[comp.sys.tandy] Bootlist Order Bug

knudsen@ihlpl.ATT.COM (Knudsen) (10/28/88)

A technical explanation of how the OS9 L2 bootlist order bug
has been solved by others, and traced to faulty hardware design
outside of the Coco-III follows.

It's good to hear that the BLOB may have been solved.
(And scary to know it's hiding under my B&B interface!).
"It creeps, and leaps, and glides, and slides acros the floor...."

Since I used to design microcomputer boards and peripherals,
let me explain how I think this hardware bug has been masquerading as
a software (boot list ordering) bug:

As I understand it, some Coco hardware add-ons have NOT been
gating (AND-ing) their address-selected signal (generated by
a comparison of their I/O address with the bus address leads'
current value) with the E-Clock to generate their read-write strobe
pulses.  This omission is strictly a no-no.  Every microprocessor
first puts out an address, and data (if writing to memory or I/O),
and then later asserts some kind of "OK let's do it" strobe pulse.
This delay lets the address and data leads settle, and lets
the address comparator logic in all the other devices make up their
mind whether or not they are selected.

The final strobe gives the selected device the go-ahead to read
or write data.  In the 6809 this strobe is the E clock.
An 8088 or 8086 (PClone) micro uses separate Read and Write
strobes, but the idea is the same.
[Frankly I don't know how Chris Burke screwed this up, since
his HD interface ANDs the E clock with the 6809's R/-W lead
to generate simulated 8086 Read and Write strobes.]

If a peripheral does not wait for the strobe pulse, but just
feeds its address comparitor straight to whatever register
is latching data (on a write), it can get fooled by "glitches"
out of the address comparator.  These glitches occurr
when the new address differs from the previous cycle's address
by having not only some 1's where there were 0's but also the
reverse.  Actually even that isn't necessary to cause a glitch.
The fact is whenever a binary number like an address changes
value in several bit positions, it makes temporary transitions
thru lots of intermediate values.

These other phantom values, and their time durations, depend
on capacitive loading of the bus leads as well as the previous
address.  So using an MPI, or a Y-cable, or just having Backgammon
in slot 2 can all affect the results.  So can temperature,
humidity, ... you get the idea.  No wonder this whole thing was
getting into the realm of Satanism and voodoo.

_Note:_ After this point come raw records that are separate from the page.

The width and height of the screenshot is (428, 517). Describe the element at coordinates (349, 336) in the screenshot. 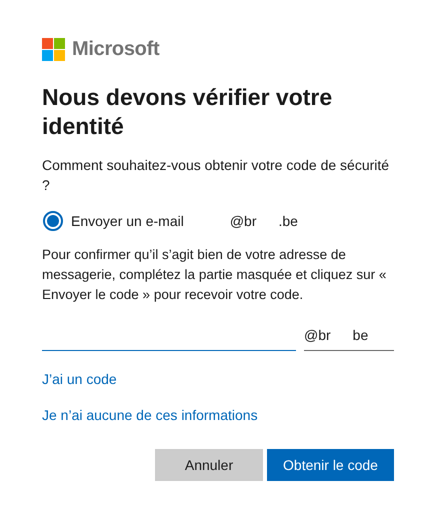

I see `email-suffix-field: @br be` at that location.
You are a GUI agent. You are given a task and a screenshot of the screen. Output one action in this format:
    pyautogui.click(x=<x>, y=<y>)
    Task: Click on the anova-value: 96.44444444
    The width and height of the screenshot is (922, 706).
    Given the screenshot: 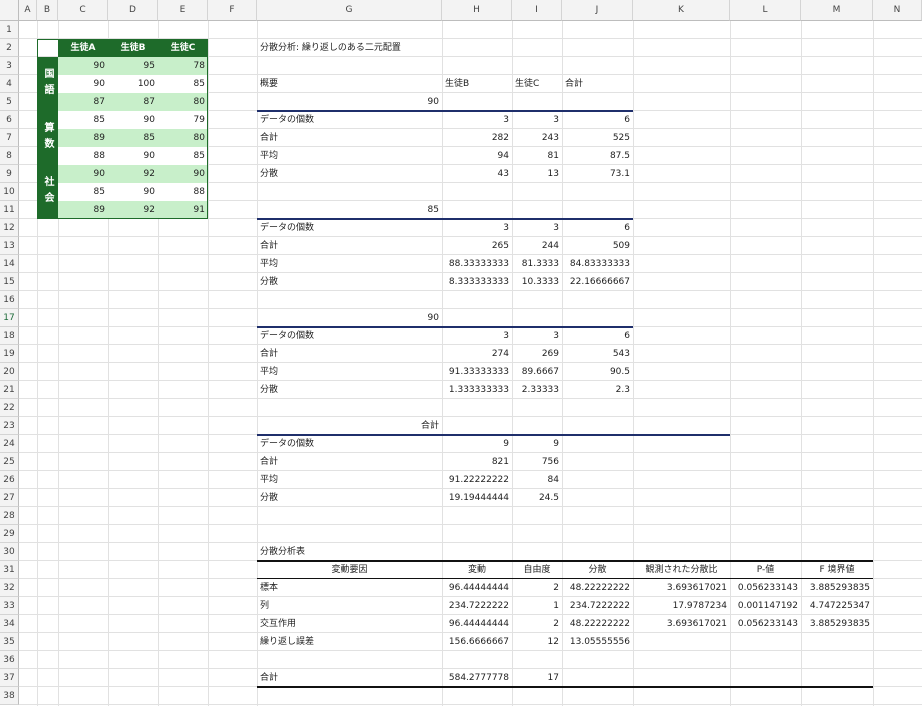 What is the action you would take?
    pyautogui.click(x=477, y=624)
    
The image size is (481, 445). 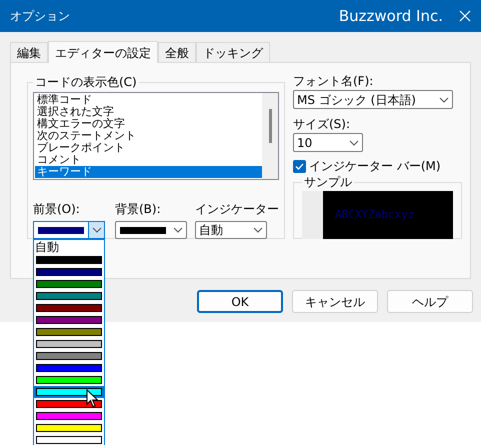 I want to click on dialog-button: ヘルプ, so click(x=430, y=302).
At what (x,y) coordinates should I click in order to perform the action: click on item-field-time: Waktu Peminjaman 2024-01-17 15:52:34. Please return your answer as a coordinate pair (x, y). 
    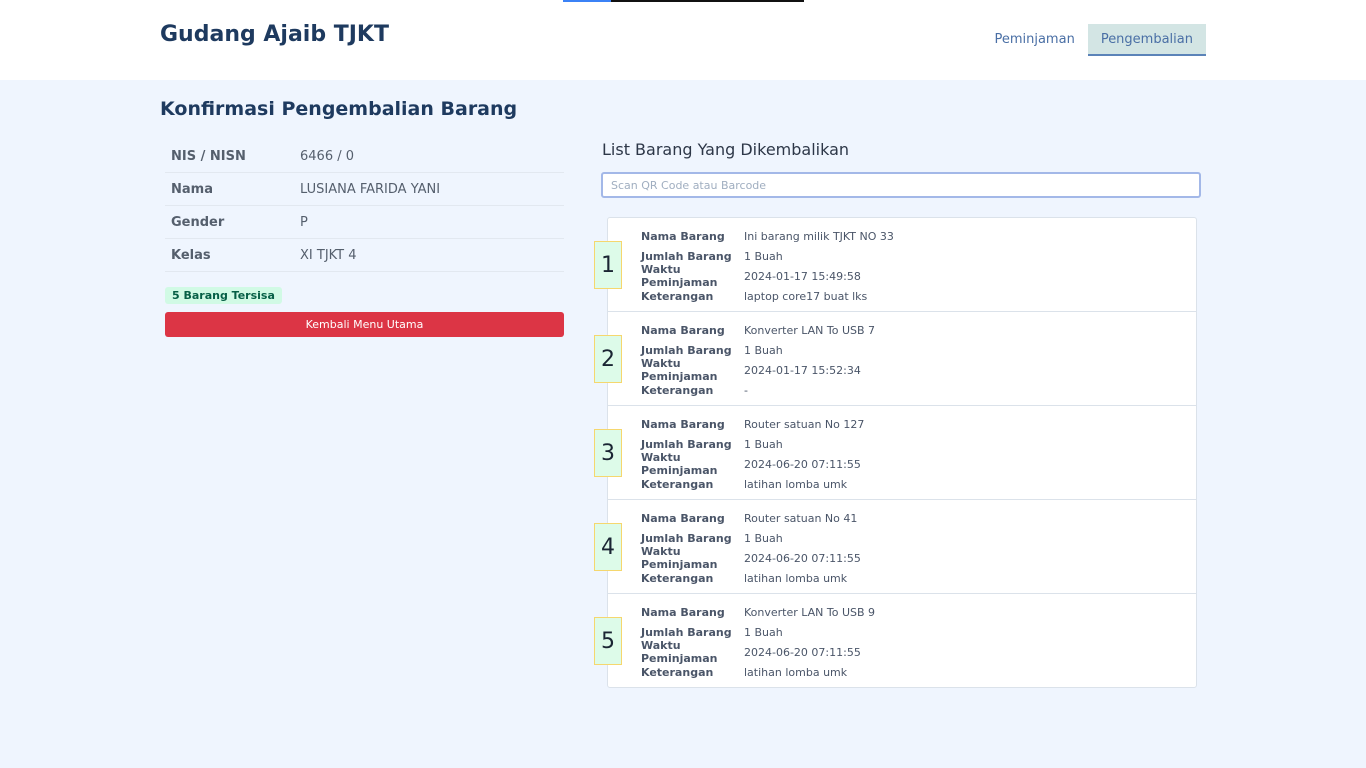
    Looking at the image, I should click on (902, 370).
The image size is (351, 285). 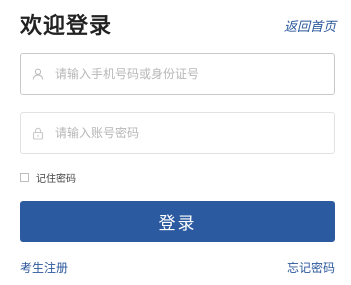 What do you see at coordinates (178, 222) in the screenshot?
I see `login-button: 登录` at bounding box center [178, 222].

And since the address previous to any I/O operation is so
important in determining the glitches, you can see why it
matters where OS9's various modules are locted in memory.
Some address combinations glitched your hardware, others would
not.  Note that I/O devices can also respond to cycles
just intended for RAM.

I'm offended that any hardware got on the market with such sloppy
design.  However, I remember hacking my DISTO RAMdisk
to work with the Coco III's 2 MHz clock, and the fix consisted
of gating the address select with E-clock.  (Marty Goodman's fix).

So peripherals CAN get away with it at the slow clock,
but not the fast.  That is also consistent with many users'
experiences aside from the BLOB.
So now you can see why the problem depends on your boot order,
your brands of hardware add-ons, your MPI, and clock speed.
-- 
Mike Knudsen  Bell Labs(AT&T)   att!ihlpl!knudsen
"Lawyers are like nuclear bombs.  Nobody likes them,
but the other guy's got one, so I better get one too."